Damit hätten wir dann ja diesen Aspekt schon einmal von Robert C. Martins Ausführungen zu dem Thema getrennt und der vermeintlich Widerspruch ist aufgehoben.

Zu Martins Beschreibung kann ich sagen, dass sie für mich durchaus auch Sinn macht. Ich habe ähnliches schon an mir selbst beobachtet. Neben einigen positiven Auswirkungen gibt es mit Sicherheit auch ein paar negative. Was mir selbst schon passiert ist, ist z.B.: 
- Vergessen zu Essen -> Gesundheit / Wohlbefinden leidet
- Wenig Schlaf -> siehe oben
- Nicht lösen können -> Man fährt sich in Problemen und Details fest
- Man möchte nicht herausgerissen werden -> Vermeidung von objektiver Betrachtungsweise, dadurch unsauberes Design
- KISS wird verletzt
- Es wird etwas implementiert, wofür es keine Anforderung gibt
und so weiter. Trotzdem möchte ich diese Momente des Flows nicht missen.

Irgendwie ist "Flow" so etwas wie kanalisierte Konzentration. Dies kann gut aber auch schlecht sein, wenn kanalisiert bedeutet, dass man es nicht schafft, "nach links und rechts zu schauen".

Ich denke, da kann man nun lange diskutieren und verschiedener Ansicht sein, aber Fakt ist, dass der meditative Flow nicht unproblematisch ist. Ich kann Martins Ausführung gut verstehen und finde es gut und interessant, dass er diese in sein Buch aufgenommen hat.

Man kann hier mal wieder die Analogie zum Künstler oder zu den Martial Arts nehmen, finde ich.

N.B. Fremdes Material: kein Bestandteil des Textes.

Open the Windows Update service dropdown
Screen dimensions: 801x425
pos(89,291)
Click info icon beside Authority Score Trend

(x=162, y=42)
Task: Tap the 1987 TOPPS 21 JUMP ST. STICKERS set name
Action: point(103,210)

Ist es nicht so, dass mit zunehmender Expertise und Mastery immer verantwortungsvoller und gezielter mit dem Flow umgegangen werden kann? Ein Programmieranfänger wird sich nicht so gerne "aus dem Flow reißen lassen", um sich um vermeintlich lästige Design Prinzipien zu kümmern. Ein Erfahrener Programmierer hingegen hat diese schon längst verinnerlicht und kann auch "in der Flow Zone" eine objektive Beurteilung des Designs machen und dieses anpassen.

Mich würde mal interessieren, wie andere das mit dem meditativen Flow sehen?

Ich selber finde es, wie gesagt, ambivalent.